Exercise data =>
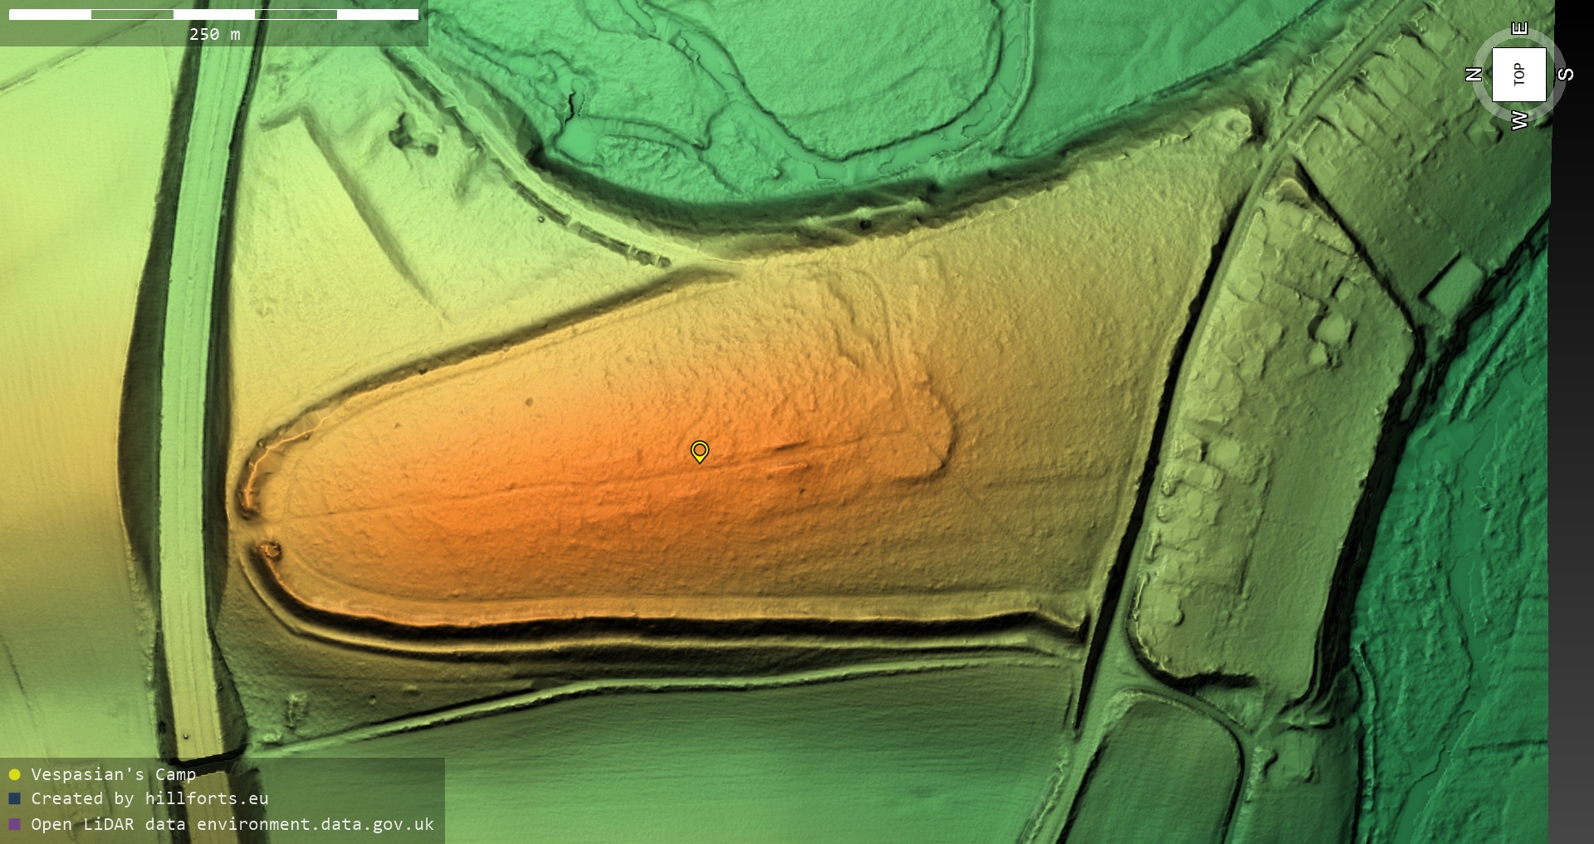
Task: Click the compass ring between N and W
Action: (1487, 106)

* * *

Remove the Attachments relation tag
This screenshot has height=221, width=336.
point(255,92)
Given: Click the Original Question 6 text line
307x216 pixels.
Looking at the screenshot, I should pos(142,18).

---

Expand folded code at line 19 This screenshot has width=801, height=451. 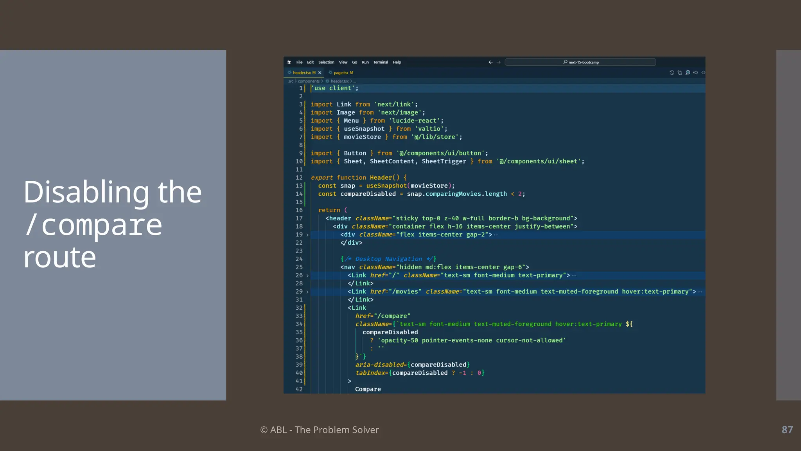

Set task =>
Put the lines into a JSON list of strings, one string per line and blank lines omitted, covering the stretch that opens with the line containing "Remove the Attachments relation tag" and closes with the line containing "Looking at the", both included.

Completed task =>
[
  "Remove the Attachments relation tag",
  "This screenshot has height=221, width=336.",
  "point(255,92)",
  "Given: Click the Original Question 6 text line",
  "307x216 pixels.",
  "Looking at the screenshot, I should pos(142,18)."
]